Wednesday, March 25, 2015

Blue-Winged Olive (XVIII); or the Bright Brown

This dressing makes substitutions based on color for the tail, body, and hackle. While it would be more properly dressed in smaller sizes, it is shown here on the size 14 dry fly hook standard for the blog.
Hook:

16-20
Thread:

Orange
Tail:

Three strands of dark dun dove hackle tied short
Body:

Rust sculpin wool and maple plastic canvas yarn
Hackle:

Dove primary



In Nymph Fishing for Chalk StreamTrout (1939), G. E. M. Skues lists various dressings for the Blue-Winged Olive. For fishing at nighttime, he preferred:

Hook.—No. 1 or 2 down-eyed round bend.
Tying Silk.—Hot orange.
Hackle.—Dark but definitely blue hen—as woolly in the fibre as can be had—two turns.
Whisk.—Three strands of dark hen hackle—short.
Body.—Cow-hair the colour of dried blood, dressed fat—the nymph itself being fat and not taper like the other dun nymphs.”

Given the distinctions he draws among ten different styles for dressing nymphal flies at the outset of The Way of a Trout with a Fly (1921), G. E. M. Skues would likely balk at having one of his short hackled nymphs grouped among soft hackles. Nevertheless, its hackling, though short, is dressed in the round with soft hackle. 

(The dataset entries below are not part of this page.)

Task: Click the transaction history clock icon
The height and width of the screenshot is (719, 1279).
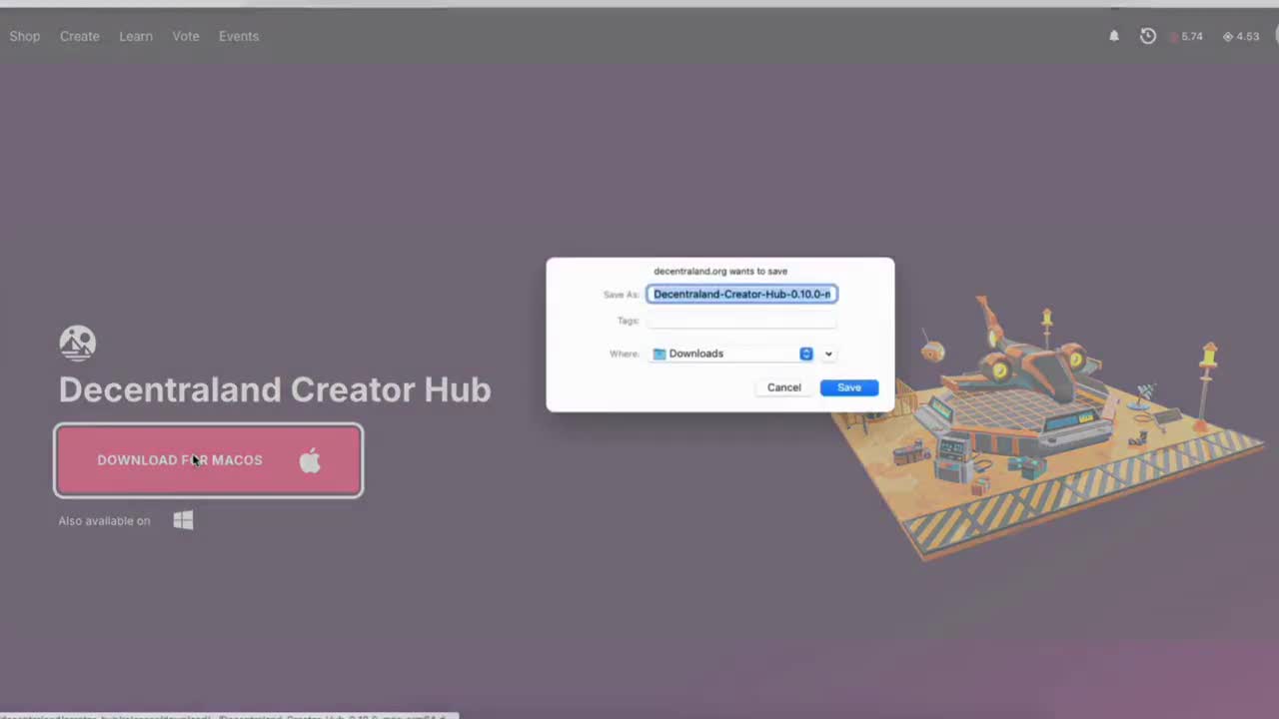Action: pos(1147,36)
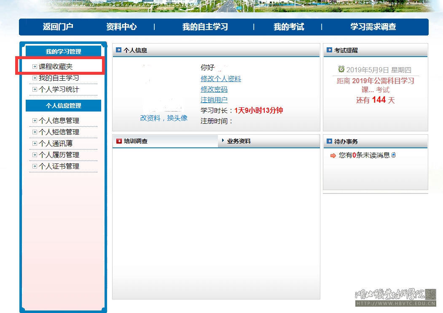
Task: Click the blue arrow icon beside 个人信息 header
Action: click(x=118, y=50)
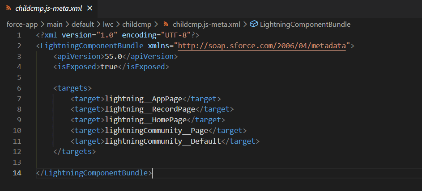Open the default breadcrumb segment
Viewport: 422px width, 191px height.
(83, 24)
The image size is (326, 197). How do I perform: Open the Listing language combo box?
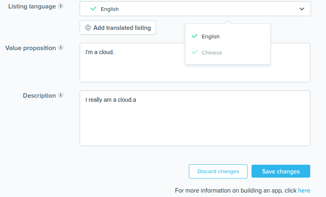point(195,9)
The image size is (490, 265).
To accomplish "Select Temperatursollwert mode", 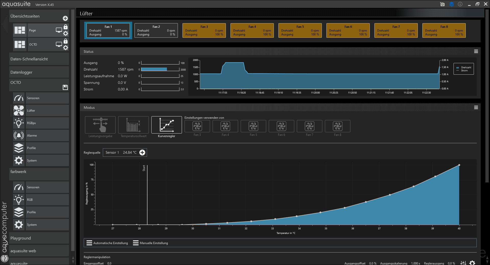I will click(133, 125).
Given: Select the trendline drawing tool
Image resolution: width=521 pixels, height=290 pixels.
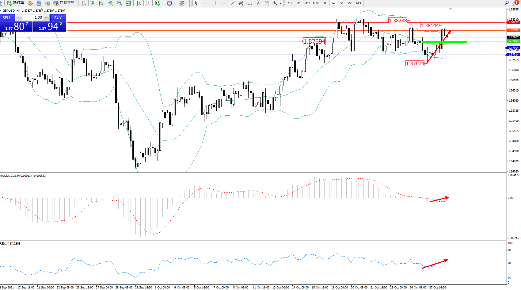Looking at the screenshot, I should click(233, 3).
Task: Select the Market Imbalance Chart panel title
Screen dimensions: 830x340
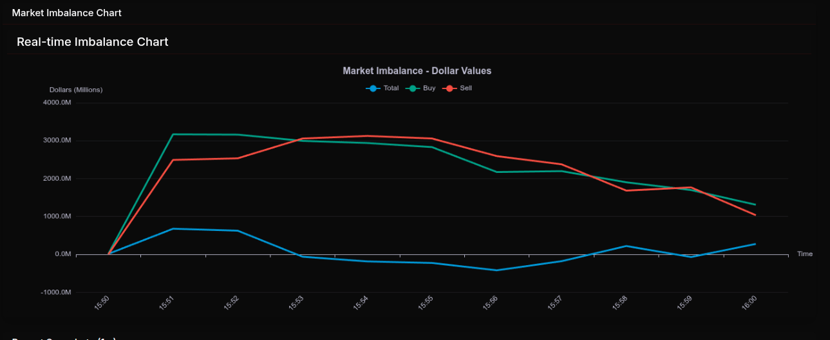Action: pos(66,13)
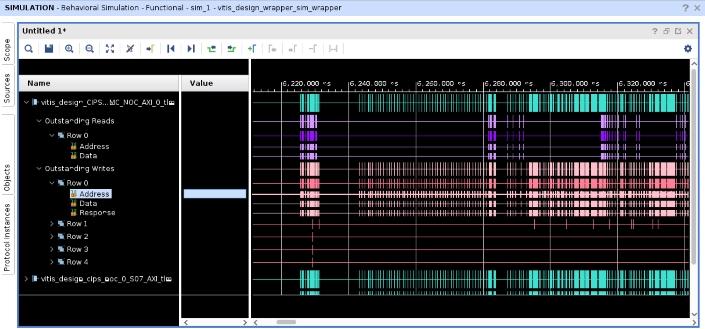Select Response signal under Outstanding Writes Row 0

[97, 212]
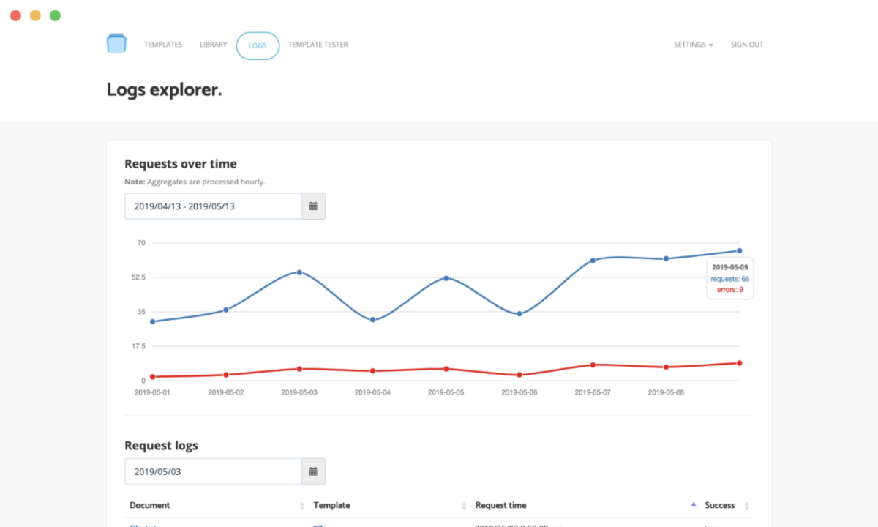Expand the Settings dropdown menu
This screenshot has width=878, height=527.
pyautogui.click(x=693, y=45)

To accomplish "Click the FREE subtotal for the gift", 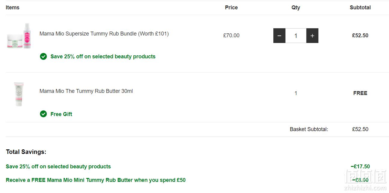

Charles Cotton's winged Bright Brown, from part 2 of the Compleat Angler (1676), might also be dressed as a soft hackle. The coloration achieved by the materials in Skues’s dressing is quite similar overall to the second dressing that Charles Cotton lists in his additions to the Compleat Angler (1676): “2. Also a bright brown, the dubbing either of the brown of a Spaniel, or that of a Cows flanck, with a Grayling.” James Chetham corrects what must be a typographical error in Cotton, “with a Grayling,” to “with a Grey Wing” in his Angler's Vade Mecum (1681).

1 comment:

  1. I have been studying and using soft hackle flies since 1995 here in Argentina. Both, classic models and some proper designs with feathers of local birds (legally obtained off course).
    It was a pleasure find your blog, great photos and historical references.
    I will visit frequently, thanks.